Considérant que par ce procédé de présentation la société Pin créé pour chacun de ses parfums une fiche identitaire ayant pour support un parfum et une marque bénéficiant d'une notoriété qui n'est pas contestée et dont la société Coty France est titulaire ou licenciée ; qu'ainsi elle s'immisce dans le sillage de la société Coty France profitant de la notoriété de ses marques et de ses parfums ainsi que des investissements réalisés pour asseoir celle-ci sans bourse déliée ; que ces agissements constituent des actes de parasitisme.

Sur le dénigrement

Considérant que la société Pin présente son site comme "Pirate-Parfum est la seule griffe qui peut prétendre à 95 % de produit et 5 % de marketing. Alors que cette formule s'inverse totalement chez les autres".
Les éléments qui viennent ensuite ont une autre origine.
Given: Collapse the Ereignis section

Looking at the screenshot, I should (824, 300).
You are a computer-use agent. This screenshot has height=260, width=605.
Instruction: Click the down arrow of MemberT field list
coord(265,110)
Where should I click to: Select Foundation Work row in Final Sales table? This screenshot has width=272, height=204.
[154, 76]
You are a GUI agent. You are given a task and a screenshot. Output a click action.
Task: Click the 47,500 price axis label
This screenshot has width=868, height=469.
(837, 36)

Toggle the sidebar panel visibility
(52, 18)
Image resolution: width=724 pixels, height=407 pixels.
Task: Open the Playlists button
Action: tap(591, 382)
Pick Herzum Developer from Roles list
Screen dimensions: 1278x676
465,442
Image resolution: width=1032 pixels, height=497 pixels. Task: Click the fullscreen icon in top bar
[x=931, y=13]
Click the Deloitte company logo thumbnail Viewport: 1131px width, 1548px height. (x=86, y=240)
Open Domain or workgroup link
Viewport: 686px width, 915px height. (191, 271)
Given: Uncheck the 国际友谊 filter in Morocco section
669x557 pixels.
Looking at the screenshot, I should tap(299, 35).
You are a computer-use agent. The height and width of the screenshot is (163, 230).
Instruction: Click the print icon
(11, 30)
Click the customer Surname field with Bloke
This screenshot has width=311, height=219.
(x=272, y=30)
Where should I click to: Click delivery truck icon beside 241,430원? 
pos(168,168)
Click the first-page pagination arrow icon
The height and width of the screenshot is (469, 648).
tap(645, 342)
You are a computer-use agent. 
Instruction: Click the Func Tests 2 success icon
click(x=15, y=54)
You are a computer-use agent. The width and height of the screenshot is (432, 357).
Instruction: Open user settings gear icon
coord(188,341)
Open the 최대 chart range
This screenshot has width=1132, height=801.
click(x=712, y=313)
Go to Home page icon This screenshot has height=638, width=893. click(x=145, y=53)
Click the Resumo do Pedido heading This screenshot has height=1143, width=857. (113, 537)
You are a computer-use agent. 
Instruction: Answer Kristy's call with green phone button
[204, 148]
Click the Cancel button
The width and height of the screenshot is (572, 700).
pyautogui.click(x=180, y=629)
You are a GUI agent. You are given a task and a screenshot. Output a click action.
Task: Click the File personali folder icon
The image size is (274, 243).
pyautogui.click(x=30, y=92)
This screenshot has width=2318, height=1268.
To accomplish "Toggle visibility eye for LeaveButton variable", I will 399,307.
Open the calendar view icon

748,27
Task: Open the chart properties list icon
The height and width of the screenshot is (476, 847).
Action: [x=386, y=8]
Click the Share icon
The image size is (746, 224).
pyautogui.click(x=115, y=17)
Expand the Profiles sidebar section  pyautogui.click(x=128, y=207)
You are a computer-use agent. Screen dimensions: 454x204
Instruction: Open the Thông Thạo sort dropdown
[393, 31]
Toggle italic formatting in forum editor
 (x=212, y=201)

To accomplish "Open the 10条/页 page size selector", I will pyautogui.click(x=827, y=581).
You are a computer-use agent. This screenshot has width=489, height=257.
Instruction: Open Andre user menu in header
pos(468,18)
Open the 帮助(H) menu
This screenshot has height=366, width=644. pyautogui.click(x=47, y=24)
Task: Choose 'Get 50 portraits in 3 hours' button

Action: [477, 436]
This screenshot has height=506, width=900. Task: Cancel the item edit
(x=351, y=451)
Considérant que la société Pin allègue ainsi qu'à la différence de la concurrence elle n'introduit que 5 % de marketing dans le prix de ses produits alors qu'elle s'exonère de cette charge en profitant indûment des investissement réalisés par des sociétés concurrentes comme la société Coty France; que de tels propos qui dissimulent la réalité et jettent le discrédit sur les pratiques commerciales de la concurrence constituent des actes de dénigrement.

Sur le préjudice

Considérant que la société Coty France demande à la cour de fixer son préjudice à la somme de 50 000 euros.

Considérant que les premiers juges l'ont évalué à juste titre à la somme de 20 000 euros, la société Coty France ne produisant aucune pièce nouvelle à l'appui de son évaluation de celui-ci à 50 000 euros.

Sur l'article 700 du Code de procédure civile

Considérant que la société Coty France a dû engager des frais non compris dans les dépens qu'il serait inéquitable de laisser en totalité à sa charge, qu'il y a lieu de faire application des dispositions de l'article 700 du Code de procédure civile dans la mesure qui sera précisée au dispositif.

Par ces motifs, LA COUR, statuant publiquement, contradictoirement et en dernier ressort, confirme le jugement déféré en toutes ses dispositions. Condamne la société Pin à payer à la société Coty France la somme de 10 000 euros au titre de l'article 700 du Code de procédure civile. Condamne la société Pin aux dépens.